From: Theodore Tso <tytso@mit.edu>
Subject: Re: tiny e2fsprogs fix, bitmaps question
Date: Wed, 18 Apr 2007 12:46:24 -0400
Message-ID: <20070418164624.GE24963@thunk.org>
References: <20070418065443.GA3438@schatzie.adilger.int>
Mime-Version: 1.0
Content-Type: text/plain; charset=us-ascii
Cc: Kalpak Shah <kalpak@clusterfs.com>, linux-ext4@vger.kernel.org
To: Andreas Dilger <adilger@clusterfs.com>
Content-Disposition: inline
In-Reply-To: <20070418065443.GA3438@schatzie.adilger.int>
Sender: linux-ext4-owner@vger.kernel.org

On Wed, Apr 18, 2007 at 12:54:44AM -0600, Andreas Dilger wrote: 

  [ I'm quoting out of order here, and cc'ing the linux-ext4 list with
    permission since I think the topics under discussion have a more
    general interest.  --Ted]

> Just reading the updated e2fsck.conf.5 man page, and noticed in [scratch files]:
> 
> numdirs_threshold:
> s/numbers of directory/number of directories/

Oops, thanks for catching that.  I implemented the in-core memory
reduction patches in somewhat of a hurry because I had a number of
users who had been using BackupPC or other similar hard-link intensive
backup programs, and they were running into massive memory usage
issues.  So this took priority over the extents refactorization work
(which is currently on the top of my e2fsprogs work queue).

> We are also looking to implement something better than raw bitmaps for
> cases where the set bits are expected to be sparse (e.g. block_dup_map,
> inode_bad_map, inode_bb_map, inode_imagic_map), instead of just going
> wholesale to on-disk storage (which is just going to slow things down).

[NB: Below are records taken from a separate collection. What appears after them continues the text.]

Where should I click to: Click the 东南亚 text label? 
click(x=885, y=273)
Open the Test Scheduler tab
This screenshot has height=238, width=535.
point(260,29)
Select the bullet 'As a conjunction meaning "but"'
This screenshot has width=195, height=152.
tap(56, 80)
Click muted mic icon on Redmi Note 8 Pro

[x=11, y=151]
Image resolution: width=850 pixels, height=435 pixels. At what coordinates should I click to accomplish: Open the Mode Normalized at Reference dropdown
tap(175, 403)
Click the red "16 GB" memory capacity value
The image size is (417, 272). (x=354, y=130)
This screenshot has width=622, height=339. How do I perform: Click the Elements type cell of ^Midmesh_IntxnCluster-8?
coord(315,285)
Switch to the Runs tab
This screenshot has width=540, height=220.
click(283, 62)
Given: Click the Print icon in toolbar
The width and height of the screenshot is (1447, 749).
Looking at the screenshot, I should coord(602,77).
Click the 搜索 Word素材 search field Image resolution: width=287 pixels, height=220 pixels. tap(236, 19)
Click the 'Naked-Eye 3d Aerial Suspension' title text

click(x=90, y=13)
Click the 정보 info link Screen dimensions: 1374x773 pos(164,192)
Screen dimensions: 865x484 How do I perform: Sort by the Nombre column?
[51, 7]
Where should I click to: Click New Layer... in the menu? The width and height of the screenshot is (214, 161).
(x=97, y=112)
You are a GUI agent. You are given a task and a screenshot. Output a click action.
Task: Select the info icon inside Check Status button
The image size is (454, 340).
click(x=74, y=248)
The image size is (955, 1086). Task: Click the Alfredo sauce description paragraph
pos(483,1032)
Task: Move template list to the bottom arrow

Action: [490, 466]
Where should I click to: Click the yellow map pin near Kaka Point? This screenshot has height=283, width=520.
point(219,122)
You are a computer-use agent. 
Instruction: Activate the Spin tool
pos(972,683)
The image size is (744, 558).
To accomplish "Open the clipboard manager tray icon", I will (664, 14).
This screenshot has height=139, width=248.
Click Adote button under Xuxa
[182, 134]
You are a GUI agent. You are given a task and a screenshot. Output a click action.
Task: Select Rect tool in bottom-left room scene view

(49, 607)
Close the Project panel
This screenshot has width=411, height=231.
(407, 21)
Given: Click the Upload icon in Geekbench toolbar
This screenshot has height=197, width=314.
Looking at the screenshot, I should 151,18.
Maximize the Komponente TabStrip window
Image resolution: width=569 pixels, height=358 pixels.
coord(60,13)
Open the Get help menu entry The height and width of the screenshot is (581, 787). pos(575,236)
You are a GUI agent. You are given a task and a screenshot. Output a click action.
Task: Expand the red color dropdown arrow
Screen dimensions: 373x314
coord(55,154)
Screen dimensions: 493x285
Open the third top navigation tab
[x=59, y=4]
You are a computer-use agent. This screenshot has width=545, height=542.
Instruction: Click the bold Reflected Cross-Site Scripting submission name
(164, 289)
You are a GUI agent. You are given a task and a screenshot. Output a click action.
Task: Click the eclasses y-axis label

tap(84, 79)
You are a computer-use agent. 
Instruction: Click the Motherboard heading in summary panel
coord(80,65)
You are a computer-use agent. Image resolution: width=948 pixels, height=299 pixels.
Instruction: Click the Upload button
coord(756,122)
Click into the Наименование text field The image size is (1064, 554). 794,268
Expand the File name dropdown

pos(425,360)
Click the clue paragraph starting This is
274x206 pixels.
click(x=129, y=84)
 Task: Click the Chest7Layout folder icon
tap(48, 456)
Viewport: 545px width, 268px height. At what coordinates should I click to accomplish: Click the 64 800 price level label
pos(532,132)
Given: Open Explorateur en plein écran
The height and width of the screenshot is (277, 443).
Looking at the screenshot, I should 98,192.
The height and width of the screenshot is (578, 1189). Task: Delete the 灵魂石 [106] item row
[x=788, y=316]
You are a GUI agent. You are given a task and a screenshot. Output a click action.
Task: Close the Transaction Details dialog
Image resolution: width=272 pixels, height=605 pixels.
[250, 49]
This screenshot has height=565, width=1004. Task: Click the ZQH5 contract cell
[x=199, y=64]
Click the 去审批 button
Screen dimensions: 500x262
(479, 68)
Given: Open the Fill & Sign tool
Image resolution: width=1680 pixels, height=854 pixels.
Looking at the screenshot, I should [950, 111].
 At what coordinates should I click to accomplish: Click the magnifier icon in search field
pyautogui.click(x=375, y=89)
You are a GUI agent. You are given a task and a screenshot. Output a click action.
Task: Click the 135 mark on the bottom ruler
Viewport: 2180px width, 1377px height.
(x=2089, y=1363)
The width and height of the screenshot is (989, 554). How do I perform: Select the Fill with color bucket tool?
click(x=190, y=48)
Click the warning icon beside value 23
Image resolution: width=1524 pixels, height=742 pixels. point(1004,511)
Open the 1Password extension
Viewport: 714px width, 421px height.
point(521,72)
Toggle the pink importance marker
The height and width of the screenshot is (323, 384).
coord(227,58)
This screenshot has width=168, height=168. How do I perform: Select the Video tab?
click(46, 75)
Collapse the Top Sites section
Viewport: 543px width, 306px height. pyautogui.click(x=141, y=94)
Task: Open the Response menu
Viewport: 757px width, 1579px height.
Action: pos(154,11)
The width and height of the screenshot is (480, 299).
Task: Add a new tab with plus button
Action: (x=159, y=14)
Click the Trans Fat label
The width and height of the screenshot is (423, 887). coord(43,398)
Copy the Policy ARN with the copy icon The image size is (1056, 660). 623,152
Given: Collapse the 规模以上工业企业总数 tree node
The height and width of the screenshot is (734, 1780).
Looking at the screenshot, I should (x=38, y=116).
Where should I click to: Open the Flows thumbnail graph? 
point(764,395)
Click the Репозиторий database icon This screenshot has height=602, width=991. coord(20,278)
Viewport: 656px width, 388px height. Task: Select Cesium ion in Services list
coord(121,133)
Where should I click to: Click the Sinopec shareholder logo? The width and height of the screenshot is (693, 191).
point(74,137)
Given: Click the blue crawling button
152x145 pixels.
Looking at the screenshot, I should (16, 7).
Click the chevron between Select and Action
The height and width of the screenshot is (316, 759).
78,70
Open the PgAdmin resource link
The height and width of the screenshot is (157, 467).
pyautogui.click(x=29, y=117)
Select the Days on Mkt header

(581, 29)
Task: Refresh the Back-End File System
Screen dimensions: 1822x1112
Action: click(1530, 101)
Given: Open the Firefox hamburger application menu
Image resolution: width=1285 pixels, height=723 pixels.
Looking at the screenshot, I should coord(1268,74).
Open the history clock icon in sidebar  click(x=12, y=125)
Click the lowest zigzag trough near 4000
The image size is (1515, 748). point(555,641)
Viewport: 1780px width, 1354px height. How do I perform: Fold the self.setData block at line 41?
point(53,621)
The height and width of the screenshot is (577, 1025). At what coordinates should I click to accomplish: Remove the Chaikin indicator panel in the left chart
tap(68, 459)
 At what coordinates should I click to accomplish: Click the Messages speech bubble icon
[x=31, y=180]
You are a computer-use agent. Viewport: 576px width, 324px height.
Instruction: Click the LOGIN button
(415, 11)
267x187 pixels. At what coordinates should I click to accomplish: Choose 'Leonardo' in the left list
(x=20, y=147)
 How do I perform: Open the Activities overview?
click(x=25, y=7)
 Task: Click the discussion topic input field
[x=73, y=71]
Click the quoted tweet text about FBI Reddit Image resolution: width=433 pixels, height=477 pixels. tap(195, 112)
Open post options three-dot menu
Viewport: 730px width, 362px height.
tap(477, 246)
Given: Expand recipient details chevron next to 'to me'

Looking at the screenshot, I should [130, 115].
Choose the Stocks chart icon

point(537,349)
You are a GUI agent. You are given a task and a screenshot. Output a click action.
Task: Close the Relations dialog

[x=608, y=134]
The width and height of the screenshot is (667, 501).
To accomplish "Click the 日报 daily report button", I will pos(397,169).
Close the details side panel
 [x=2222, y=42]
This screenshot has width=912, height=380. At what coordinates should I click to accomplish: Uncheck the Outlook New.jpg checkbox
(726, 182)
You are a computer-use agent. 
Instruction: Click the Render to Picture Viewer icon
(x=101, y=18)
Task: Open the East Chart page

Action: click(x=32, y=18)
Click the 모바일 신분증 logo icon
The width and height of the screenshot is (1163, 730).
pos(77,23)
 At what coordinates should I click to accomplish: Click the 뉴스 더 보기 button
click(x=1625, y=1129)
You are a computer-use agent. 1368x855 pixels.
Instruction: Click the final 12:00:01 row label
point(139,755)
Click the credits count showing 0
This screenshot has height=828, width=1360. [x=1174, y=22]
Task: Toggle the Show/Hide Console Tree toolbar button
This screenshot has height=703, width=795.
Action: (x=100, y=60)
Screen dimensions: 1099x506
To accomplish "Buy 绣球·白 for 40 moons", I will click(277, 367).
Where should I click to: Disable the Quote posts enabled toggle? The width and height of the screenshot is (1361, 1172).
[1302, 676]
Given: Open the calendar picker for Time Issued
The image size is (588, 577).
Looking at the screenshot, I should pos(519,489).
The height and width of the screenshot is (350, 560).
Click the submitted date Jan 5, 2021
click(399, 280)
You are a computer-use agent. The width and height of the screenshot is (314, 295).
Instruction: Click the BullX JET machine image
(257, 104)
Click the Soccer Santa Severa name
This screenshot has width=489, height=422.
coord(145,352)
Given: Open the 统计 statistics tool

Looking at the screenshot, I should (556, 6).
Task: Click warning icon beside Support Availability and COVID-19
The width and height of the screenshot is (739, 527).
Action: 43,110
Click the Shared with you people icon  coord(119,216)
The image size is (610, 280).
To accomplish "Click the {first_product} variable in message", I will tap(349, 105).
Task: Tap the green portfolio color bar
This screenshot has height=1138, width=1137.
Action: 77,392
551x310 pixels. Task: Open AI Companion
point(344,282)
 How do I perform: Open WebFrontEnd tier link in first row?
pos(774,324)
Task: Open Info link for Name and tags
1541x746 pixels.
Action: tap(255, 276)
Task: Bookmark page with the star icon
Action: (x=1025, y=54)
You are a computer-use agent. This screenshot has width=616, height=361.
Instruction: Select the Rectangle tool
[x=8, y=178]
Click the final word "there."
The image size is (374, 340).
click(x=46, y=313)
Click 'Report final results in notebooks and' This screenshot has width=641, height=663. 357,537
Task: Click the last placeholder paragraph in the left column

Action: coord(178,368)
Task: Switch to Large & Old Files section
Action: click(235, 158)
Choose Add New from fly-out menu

The other type of bitmap implementation which I had been thinking
about asking people to implement is one which works well in the case
where the set bits are expected to be mostly be contiguous --- i.e.,
the block allocation map --- so some kind of extent-based data
structure indexed using an in-memory b-tree would be ideal.

Note that for block_dup_map, inode_bad_map, inode_bb_map,
inode_imagic_map, et. al., they are usually not allocated at all, and
if they are allocated, so while there are usually a very few numbers
of set bits, so using a tree-indexed, extent-based data structure
should work just fine for this sort of implementation.  Yes, it's not
as efficient as a array of integers, but it's much more efficient.

> The current API doesn't match that of the normal bitmap routines,
> but I think that is desirable.  What do you think?  The other
> thing that is lacking is an efficient and generic bitmap iterator
> instead of just walking [0 ... nbits], because in the sparse case
> the full-range walking can be grossly inefficient.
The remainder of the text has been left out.